Characteristics of the core pulling mechanism commonly used in die casting molds
Common core pulling mechanisms for die-casting molds can be categorized by power source and structure, including inclined guide pin core pulling mechanisms, hydraulic core pulling mechanisms, rack and pinion core pulling mechanisms, and bent pin core pulling mechanisms. Each mechanism has its own unique application scenarios and performance characteristics. Selecting the appropriate core pulling mechanism requires comprehensive consideration of core pulling force, core pulling stroke, casting structure, and production batch size to achieve an efficient and stable molding process. Understanding the characteristics of each mechanism helps to optimize mold design, balancing cost, efficiency, and reliability.

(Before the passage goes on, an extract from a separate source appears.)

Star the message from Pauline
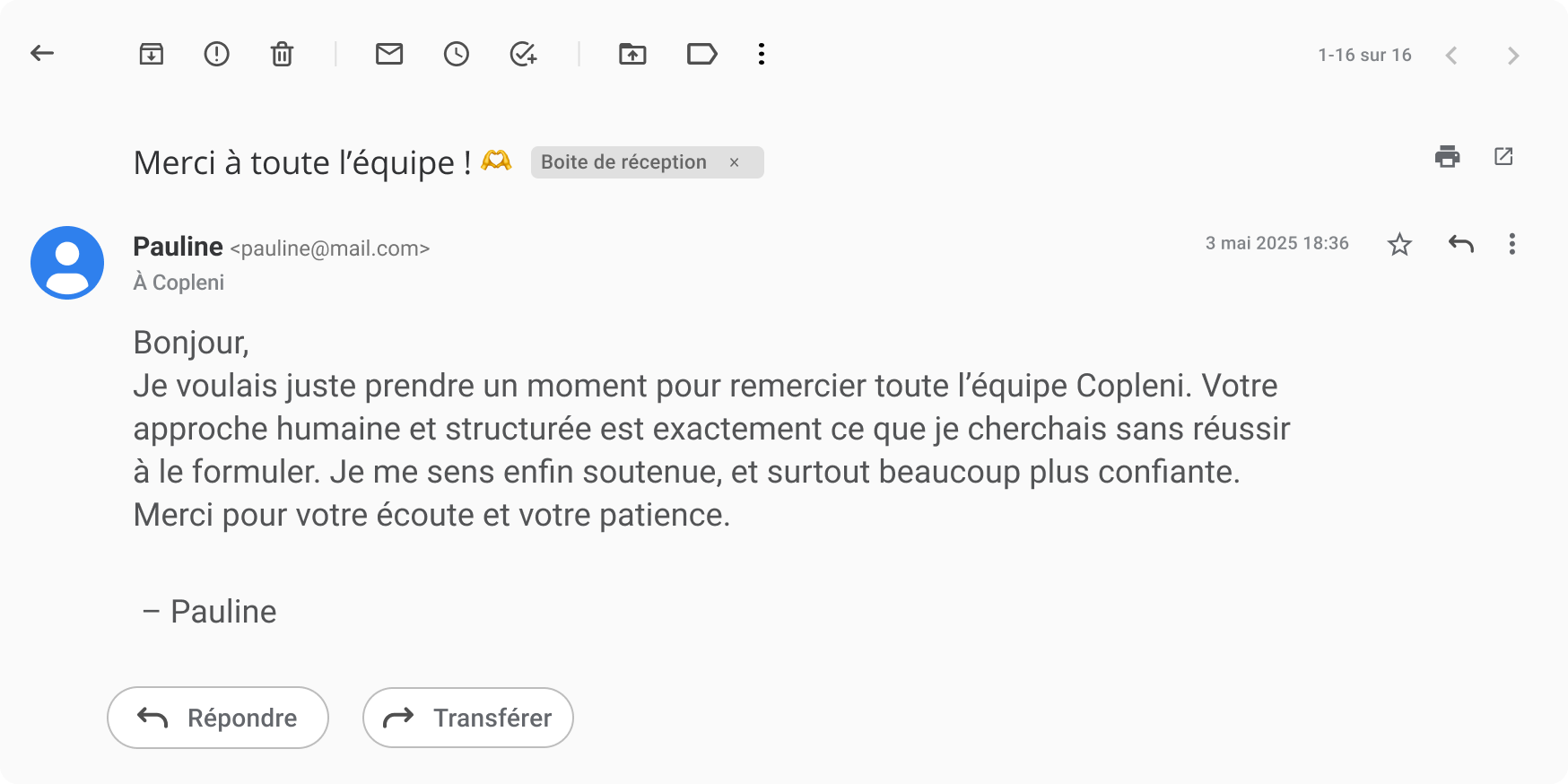Image resolution: width=1568 pixels, height=784 pixels. pyautogui.click(x=1399, y=244)
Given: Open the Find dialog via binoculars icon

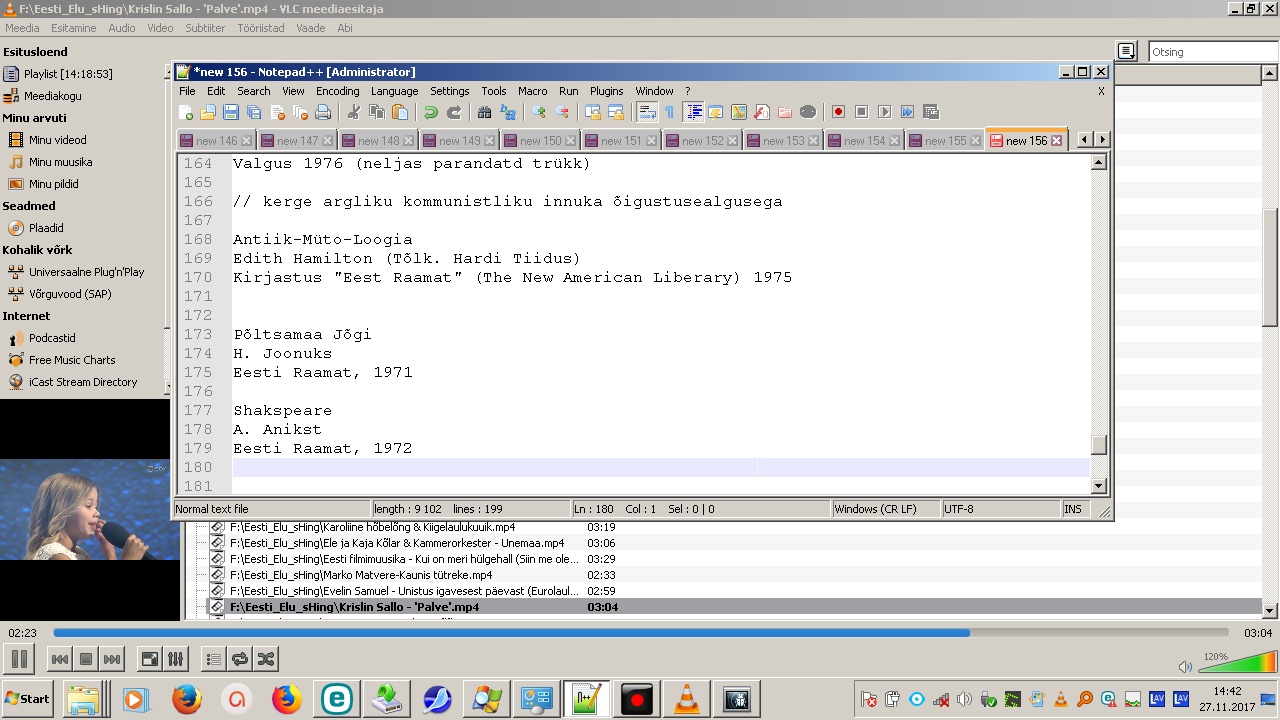Looking at the screenshot, I should pos(484,112).
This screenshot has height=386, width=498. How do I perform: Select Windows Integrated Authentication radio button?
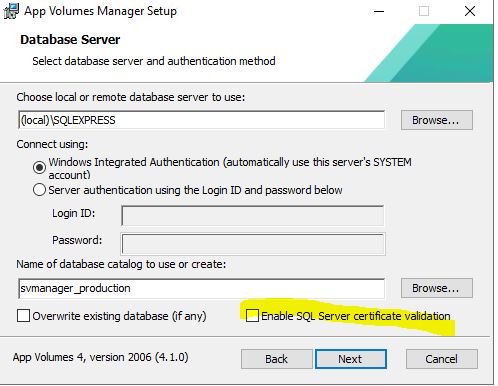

The most widely used type of core-pulling mechanism features a simple structure, low cost, and the absence of an additional power source. It utilizes the relative motion of the mold during mold opening to drive the core pulling. The inclined guide pin is fixed to the fixed mold, and the slider is mounted on the movable mold. During mold opening, the inclined guide pin pushes the slider via its inclined surface to pull the core out. After core pulling is complete, a spring or locating pin resets the slider. This mechanism has limited core-pulling force and stroke, generally not exceeding 8kN, and the stroke not exceeding 100mm. It is suitable for simple side core pulling of small and medium-sized castings. Its advantages are reliable operation and good synchronization. Its disadvantages are that the core-pulling speed is limited by the mold opening speed, and the clearance between the inclined guide pin and the slider is susceptible to wear, requiring regular maintenance to ensure accuracy.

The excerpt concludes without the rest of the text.